Она с силой оттолкнула его, освободилась и стала у стены. Все еще трудно дыша, он опустился на стул и сидел неподвижно. Даша поглаживала руки в тех местах, где были следы пальцев.

— Не нужно было спешить, — сказал Бессонов. Она ответила:

— Вы мне омерзительны.

Он сейчас же положил голову боком на спинку стула. Даша сказала:

— Вы с ума сошли… Уходите же…

И повторила это несколько раз. Он, наконец, понял, поднялся и тяжело, неловко вылез через окно. Даша затворила ставни и принялась ходить по темной комнате. Эта ночь была проведена плохо.

Под утро Николай Иванович, шлепая, босиком, подошел к двери и спросил заспанным голосом:

— У тебя зубы, что ли, болят, Даша?

— Нет.

— А что это за шум был ночью?

— Не знаю.

Он, пробормотав: «Удивительное дело», ушел. Даша не могла ни присесть, ни лечь, — только ходила, ходила от окна до двери, чтобы утомить в себе это острое, как зубная боль, омерзение к себе. Случилось самое отвратительное, чего никогда нельзя было даже предугадать, — словно ночью на погосте собаки рвали падаль… И это делала она, Даша. Если бы Бессонов совладал с ней, — кажется, было бы лучше. И с отчаянной болью она вспоминала белый, залитый солнцем пароход, и еще то, как в осиннике ворковал, бормотал, все лгал, все лгал покинутый любовник, уверял, что Даша влюблена.

Так вот это все чем кончилось? Оглядываясь на белевшую в сумраке постель, страшное место, где только что лицо человеческое превращалось в песью морду, Даша чувствовала, что жить с этим знанием нельзя. Какую бы угодно взяла муку на себя, — только бы не чувствовать этой брезгливости ко всему живому, к людям, к земле, к себе… Закрывая лицо ладонями, Даша повторяла: «Отче Наш, иже еси на небесах, спаси меня…» Но слова не могли дойти до Него… Горела голова и хотелось точно содрать с лица, с шеи, со всего тела паутину.
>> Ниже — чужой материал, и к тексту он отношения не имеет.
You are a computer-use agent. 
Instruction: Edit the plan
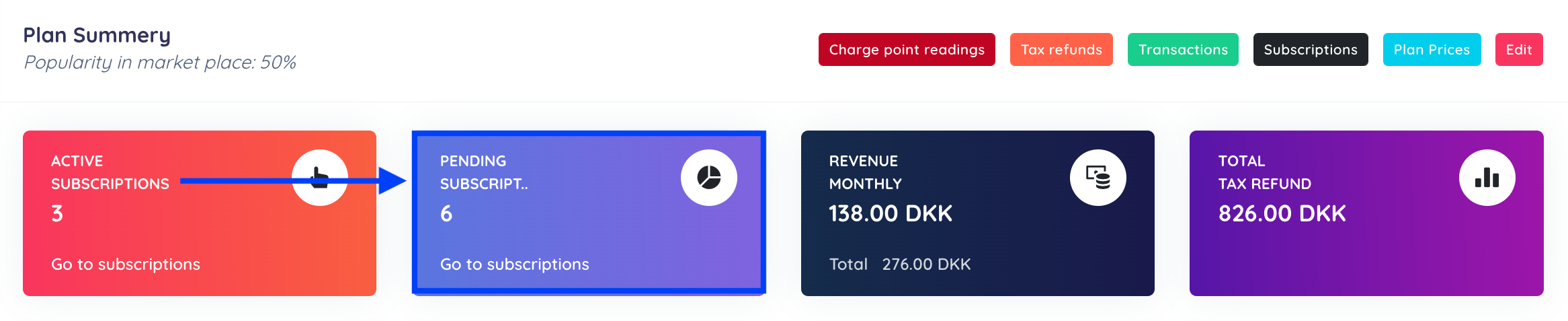click(1519, 50)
Наконец свет сквозь ставни стал совсем яркий. В доме начали хлопать дверьми, чей-то звонкий голос позвал: «Матреша, принеси воды…» Проснулся Николай Иванович и за стеной чистил зубы. Даша ополоснула лицо и, надвинув на глаза шапочку, вышла на берег. Море было, как молоко, песок — сыроватый. Пахло водорослями. Даша повернула в поле и побрела вдоль дороги. Навстречу, поднимая пыльцу колесами, двигалась плетушка об одну лошадь. На козлах сидел татарин, позади него — какой-то широкий человек, весь в белом. Взглянув, Даша подумала, как сквозь сон (от солнца, от усталости слипались глаза): «Вот едет хороший, счастливый человек, ну и пускай его — и хороший и счастливый», — и она отошла с дороги. Вдруг из плетушки послышался испуганный голос:

— Дарья Дмитриевна!

Кто-то спрыгнул на землю и побежал. От этого голоса у Даши закатилось сердце, упало куда-то вглубь, ослабли ноги. Она обернулась. К ней подбегал Телегин, загорелый, взволнованный, синеглазый, до того неожиданно-родной, что Даша стремительно положила руки ему на грудь, прижалась лицом и громко, по-детски, заплакала.

Телегин твердо держал ее за плечи. Когда Даша срывающимся голосом попыталась что-то объяснить, он сказал:

— Пожалуйста, Дарья Дмитриевна, пожалуйста, потом. Это не важно…

Парусиновый пиджак на груди у него промок от Дашиных слез. И ей стало легче.

— Вы к нам ехали? — спросила она.

— Да, я проститься приехал, Дарья Дмитриевна… Вчера только узнал, что вы здесь, и вот… хотел бы проститься…

— Проститься?

— Призывают, ничего не поделаешь.

— Призывают?

— Разве вы ничего не слыхали?

— Нет.

— Война, оказывается, вот в чем дело-то. — И, улыбаясь, он влюбленно и как-то по-новому, уверенно глядел Даше в лицо.